### YOUR OBJECTIVE
Find the line that contains "Screen dimensions: 1638x922". Then set down that line and all the lines after it, to the end of the records, exactly and with nothing added.

DATA FOR REVIEW below:

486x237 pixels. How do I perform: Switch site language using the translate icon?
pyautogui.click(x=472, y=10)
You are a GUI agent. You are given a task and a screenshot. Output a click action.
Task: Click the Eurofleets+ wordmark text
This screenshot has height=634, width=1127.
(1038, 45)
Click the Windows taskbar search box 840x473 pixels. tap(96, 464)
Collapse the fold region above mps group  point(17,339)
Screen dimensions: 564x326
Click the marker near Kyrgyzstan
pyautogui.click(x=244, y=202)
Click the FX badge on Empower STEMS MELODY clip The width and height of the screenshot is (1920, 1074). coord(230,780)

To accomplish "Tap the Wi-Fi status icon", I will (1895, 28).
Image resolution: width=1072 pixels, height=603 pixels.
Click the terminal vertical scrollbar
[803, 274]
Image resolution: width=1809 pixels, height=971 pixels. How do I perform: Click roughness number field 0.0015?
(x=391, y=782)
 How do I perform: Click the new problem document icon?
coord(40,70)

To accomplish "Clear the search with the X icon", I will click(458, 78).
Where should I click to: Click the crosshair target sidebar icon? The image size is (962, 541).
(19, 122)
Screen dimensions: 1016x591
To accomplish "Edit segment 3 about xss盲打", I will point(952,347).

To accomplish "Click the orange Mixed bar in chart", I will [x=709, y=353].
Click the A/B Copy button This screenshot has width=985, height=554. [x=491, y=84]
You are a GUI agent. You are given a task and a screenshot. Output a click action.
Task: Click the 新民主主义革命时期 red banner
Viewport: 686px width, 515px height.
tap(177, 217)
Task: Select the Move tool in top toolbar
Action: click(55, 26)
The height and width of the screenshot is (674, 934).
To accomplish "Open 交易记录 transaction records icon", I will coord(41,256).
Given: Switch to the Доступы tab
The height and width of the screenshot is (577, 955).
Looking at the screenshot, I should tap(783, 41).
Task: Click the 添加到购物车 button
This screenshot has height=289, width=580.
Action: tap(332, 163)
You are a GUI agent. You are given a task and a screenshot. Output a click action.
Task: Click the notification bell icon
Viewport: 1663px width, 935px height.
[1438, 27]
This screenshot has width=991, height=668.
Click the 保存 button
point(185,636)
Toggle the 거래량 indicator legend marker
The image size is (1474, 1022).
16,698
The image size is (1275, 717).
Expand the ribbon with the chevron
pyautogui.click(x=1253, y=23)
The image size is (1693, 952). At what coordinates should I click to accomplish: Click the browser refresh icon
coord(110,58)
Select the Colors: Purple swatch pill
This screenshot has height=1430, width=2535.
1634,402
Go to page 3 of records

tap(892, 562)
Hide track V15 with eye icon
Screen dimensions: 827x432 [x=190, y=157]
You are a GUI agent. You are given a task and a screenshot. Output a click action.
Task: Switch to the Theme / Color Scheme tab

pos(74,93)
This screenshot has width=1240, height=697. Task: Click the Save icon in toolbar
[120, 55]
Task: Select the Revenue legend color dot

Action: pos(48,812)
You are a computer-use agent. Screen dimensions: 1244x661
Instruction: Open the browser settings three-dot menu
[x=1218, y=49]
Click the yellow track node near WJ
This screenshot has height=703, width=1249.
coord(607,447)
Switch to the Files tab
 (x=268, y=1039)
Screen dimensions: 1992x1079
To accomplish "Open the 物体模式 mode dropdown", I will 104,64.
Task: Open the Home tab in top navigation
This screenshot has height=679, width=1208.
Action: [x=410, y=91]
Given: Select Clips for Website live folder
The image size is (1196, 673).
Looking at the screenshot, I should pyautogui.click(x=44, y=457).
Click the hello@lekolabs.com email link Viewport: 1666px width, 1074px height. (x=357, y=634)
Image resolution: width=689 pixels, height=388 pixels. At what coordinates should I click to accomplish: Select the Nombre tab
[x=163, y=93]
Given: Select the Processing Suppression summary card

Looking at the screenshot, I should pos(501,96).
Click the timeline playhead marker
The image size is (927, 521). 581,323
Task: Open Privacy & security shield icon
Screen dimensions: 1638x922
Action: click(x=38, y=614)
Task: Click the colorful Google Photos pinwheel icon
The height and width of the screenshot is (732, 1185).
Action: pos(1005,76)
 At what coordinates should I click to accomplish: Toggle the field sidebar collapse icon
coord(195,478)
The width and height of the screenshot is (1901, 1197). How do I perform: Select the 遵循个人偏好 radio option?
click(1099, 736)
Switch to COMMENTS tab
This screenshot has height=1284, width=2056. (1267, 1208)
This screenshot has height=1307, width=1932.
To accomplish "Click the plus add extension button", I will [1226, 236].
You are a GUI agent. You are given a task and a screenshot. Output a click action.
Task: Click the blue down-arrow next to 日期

End of DATA FOR REVIEW.

### TASK RESPONSE
Screen dimensions: 1638x922
Action: click(x=38, y=614)
Task: Click the colorful Google Photos pinwheel icon
The height and width of the screenshot is (732, 1185).
Action: pos(1005,76)
 At what coordinates should I click to accomplish: Toggle the field sidebar collapse icon
coord(195,478)
The width and height of the screenshot is (1901, 1197). How do I perform: Select the 遵循个人偏好 radio option?
click(1099, 736)
Switch to COMMENTS tab
This screenshot has height=1284, width=2056. (1267, 1208)
This screenshot has height=1307, width=1932.
To accomplish "Click the plus add extension button", I will [1226, 236].
You are a GUI agent. You are given a task and a screenshot. Output a click action.
Task: Click the blue down-arrow next to 日期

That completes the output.